* PROMPT: Line by line, copy the material below exactly as given.

* DATA EXTRACT:
*** Block opens ***
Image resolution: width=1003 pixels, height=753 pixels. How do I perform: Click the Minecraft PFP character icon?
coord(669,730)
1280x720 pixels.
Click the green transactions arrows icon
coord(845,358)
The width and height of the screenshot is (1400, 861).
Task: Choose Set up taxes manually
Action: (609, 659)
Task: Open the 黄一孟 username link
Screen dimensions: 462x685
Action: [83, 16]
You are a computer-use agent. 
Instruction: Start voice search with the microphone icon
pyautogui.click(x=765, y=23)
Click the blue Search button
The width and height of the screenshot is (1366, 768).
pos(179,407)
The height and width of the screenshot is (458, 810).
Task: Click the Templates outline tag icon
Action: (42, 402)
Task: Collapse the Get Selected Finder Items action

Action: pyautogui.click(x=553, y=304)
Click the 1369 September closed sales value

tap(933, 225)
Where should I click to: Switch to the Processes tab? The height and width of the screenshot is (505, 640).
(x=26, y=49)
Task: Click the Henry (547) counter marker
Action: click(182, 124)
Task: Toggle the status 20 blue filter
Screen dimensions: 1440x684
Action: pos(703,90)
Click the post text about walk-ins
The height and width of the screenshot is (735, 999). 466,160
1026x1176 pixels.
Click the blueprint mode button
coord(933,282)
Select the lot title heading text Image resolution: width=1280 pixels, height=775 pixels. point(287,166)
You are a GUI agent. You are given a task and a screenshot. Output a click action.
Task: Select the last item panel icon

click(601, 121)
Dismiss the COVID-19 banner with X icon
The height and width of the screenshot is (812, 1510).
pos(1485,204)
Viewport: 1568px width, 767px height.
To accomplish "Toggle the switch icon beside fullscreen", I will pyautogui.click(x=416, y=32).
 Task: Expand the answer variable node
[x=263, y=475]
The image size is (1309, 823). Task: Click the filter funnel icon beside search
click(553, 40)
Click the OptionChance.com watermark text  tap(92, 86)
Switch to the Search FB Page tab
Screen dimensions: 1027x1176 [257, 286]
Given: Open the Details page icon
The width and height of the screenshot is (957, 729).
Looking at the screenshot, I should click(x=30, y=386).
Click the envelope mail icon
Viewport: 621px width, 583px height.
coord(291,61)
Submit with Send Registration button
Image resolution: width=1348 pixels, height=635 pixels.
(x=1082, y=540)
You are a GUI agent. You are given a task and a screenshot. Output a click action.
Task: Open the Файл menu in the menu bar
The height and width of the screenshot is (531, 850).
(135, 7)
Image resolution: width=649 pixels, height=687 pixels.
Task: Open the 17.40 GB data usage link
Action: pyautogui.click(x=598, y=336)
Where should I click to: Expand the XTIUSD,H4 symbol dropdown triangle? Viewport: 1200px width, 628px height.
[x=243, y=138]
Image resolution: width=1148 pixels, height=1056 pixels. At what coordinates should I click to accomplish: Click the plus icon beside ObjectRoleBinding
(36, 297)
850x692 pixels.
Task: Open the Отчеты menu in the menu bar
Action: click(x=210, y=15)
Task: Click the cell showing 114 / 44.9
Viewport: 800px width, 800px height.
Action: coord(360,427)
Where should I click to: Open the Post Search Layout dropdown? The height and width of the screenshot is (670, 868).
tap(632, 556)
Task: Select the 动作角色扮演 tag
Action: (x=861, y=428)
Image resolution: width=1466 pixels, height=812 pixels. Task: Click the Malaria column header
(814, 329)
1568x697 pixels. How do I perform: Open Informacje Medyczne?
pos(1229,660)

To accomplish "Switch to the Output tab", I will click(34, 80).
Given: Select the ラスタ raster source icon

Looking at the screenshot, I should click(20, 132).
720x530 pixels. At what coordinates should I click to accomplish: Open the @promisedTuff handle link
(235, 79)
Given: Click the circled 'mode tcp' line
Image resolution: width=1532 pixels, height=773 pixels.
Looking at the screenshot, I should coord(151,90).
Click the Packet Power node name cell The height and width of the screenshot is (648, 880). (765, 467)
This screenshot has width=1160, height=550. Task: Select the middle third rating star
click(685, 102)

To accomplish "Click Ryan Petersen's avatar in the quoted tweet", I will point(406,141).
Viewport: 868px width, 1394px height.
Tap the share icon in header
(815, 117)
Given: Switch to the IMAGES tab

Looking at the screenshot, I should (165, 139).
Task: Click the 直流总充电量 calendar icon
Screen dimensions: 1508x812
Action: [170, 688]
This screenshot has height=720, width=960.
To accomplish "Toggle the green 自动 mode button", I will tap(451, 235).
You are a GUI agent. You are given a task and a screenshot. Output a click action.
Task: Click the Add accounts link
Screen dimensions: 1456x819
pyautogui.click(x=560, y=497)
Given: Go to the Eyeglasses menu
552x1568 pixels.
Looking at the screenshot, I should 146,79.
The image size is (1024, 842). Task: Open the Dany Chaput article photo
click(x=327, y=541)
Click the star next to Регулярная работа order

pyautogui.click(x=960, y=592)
*** Block closes ***
* OUTPUT FOR THIS EXERCISE:
Image resolution: width=1003 pixels, height=753 pixels. How do I perform: Click the Minecraft PFP character icon?
coord(669,730)
1280x720 pixels.
Click the green transactions arrows icon
coord(845,358)
The width and height of the screenshot is (1400, 861).
Task: Choose Set up taxes manually
Action: (609, 659)
Task: Open the 黄一孟 username link
Screen dimensions: 462x685
Action: [83, 16]
You are a computer-use agent. 
Instruction: Start voice search with the microphone icon
pyautogui.click(x=765, y=23)
Click the blue Search button
The width and height of the screenshot is (1366, 768).
pos(179,407)
The height and width of the screenshot is (458, 810).
Task: Click the Templates outline tag icon
Action: (42, 402)
Task: Collapse the Get Selected Finder Items action

Action: pyautogui.click(x=553, y=304)
Click the 1369 September closed sales value

tap(933, 225)
Where should I click to: Switch to the Processes tab? The height and width of the screenshot is (505, 640).
(x=26, y=49)
Task: Click the Henry (547) counter marker
Action: click(182, 124)
Task: Toggle the status 20 blue filter
Screen dimensions: 1440x684
Action: pos(703,90)
Click the post text about walk-ins
The height and width of the screenshot is (735, 999). 466,160
1026x1176 pixels.
Click the blueprint mode button
coord(933,282)
Select the lot title heading text Image resolution: width=1280 pixels, height=775 pixels. point(287,166)
You are a GUI agent. You are given a task and a screenshot. Output a click action.
Task: Select the last item panel icon

click(601, 121)
Dismiss the COVID-19 banner with X icon
The height and width of the screenshot is (812, 1510).
pos(1485,204)
Viewport: 1568px width, 767px height.
To accomplish "Toggle the switch icon beside fullscreen", I will pyautogui.click(x=416, y=32).
 Task: Expand the answer variable node
[x=263, y=475]
The image size is (1309, 823). Task: Click the filter funnel icon beside search
click(553, 40)
Click the OptionChance.com watermark text  tap(92, 86)
Switch to the Search FB Page tab
Screen dimensions: 1027x1176 [257, 286]
Given: Open the Details page icon
The width and height of the screenshot is (957, 729).
Looking at the screenshot, I should click(x=30, y=386).
Click the envelope mail icon
Viewport: 621px width, 583px height.
coord(291,61)
Submit with Send Registration button
Image resolution: width=1348 pixels, height=635 pixels.
(x=1082, y=540)
You are a GUI agent. You are given a task and a screenshot. Output a click action.
Task: Open the Файл menu in the menu bar
The height and width of the screenshot is (531, 850).
(135, 7)
Image resolution: width=649 pixels, height=687 pixels.
Task: Open the 17.40 GB data usage link
Action: pyautogui.click(x=598, y=336)
Where should I click to: Expand the XTIUSD,H4 symbol dropdown triangle? Viewport: 1200px width, 628px height.
[x=243, y=138]
Image resolution: width=1148 pixels, height=1056 pixels. At what coordinates should I click to accomplish: Click the plus icon beside ObjectRoleBinding
(36, 297)
850x692 pixels.
Task: Open the Отчеты menu in the menu bar
Action: click(x=210, y=15)
Task: Click the cell showing 114 / 44.9
Viewport: 800px width, 800px height.
Action: coord(360,427)
Where should I click to: Open the Post Search Layout dropdown? The height and width of the screenshot is (670, 868).
tap(632, 556)
Task: Select the 动作角色扮演 tag
Action: (x=861, y=428)
Image resolution: width=1466 pixels, height=812 pixels. Task: Click the Malaria column header
(814, 329)
1568x697 pixels. How do I perform: Open Informacje Medyczne?
pos(1229,660)

To accomplish "Switch to the Output tab", I will click(34, 80).
Given: Select the ラスタ raster source icon

Looking at the screenshot, I should click(20, 132).
720x530 pixels. At what coordinates should I click to accomplish: Open the @promisedTuff handle link
(235, 79)
Given: Click the circled 'mode tcp' line
Image resolution: width=1532 pixels, height=773 pixels.
Looking at the screenshot, I should coord(151,90).
Click the Packet Power node name cell The height and width of the screenshot is (648, 880). (765, 467)
This screenshot has width=1160, height=550. Task: Select the middle third rating star
click(685, 102)

To accomplish "Click Ryan Petersen's avatar in the quoted tweet", I will point(406,141).
Viewport: 868px width, 1394px height.
Tap the share icon in header
(815, 117)
Given: Switch to the IMAGES tab

Looking at the screenshot, I should (165, 139).
Task: Click the 直流总充电量 calendar icon
Screen dimensions: 1508x812
Action: [170, 688]
This screenshot has height=720, width=960.
To accomplish "Toggle the green 自动 mode button", I will tap(451, 235).
You are a GUI agent. You are given a task and a screenshot. Output a click action.
Task: Click the Add accounts link
Screen dimensions: 1456x819
pyautogui.click(x=560, y=497)
Given: Go to the Eyeglasses menu
552x1568 pixels.
Looking at the screenshot, I should 146,79.
The image size is (1024, 842). Task: Open the Dany Chaput article photo
click(x=327, y=541)
Click the star next to Регулярная работа order

pyautogui.click(x=960, y=592)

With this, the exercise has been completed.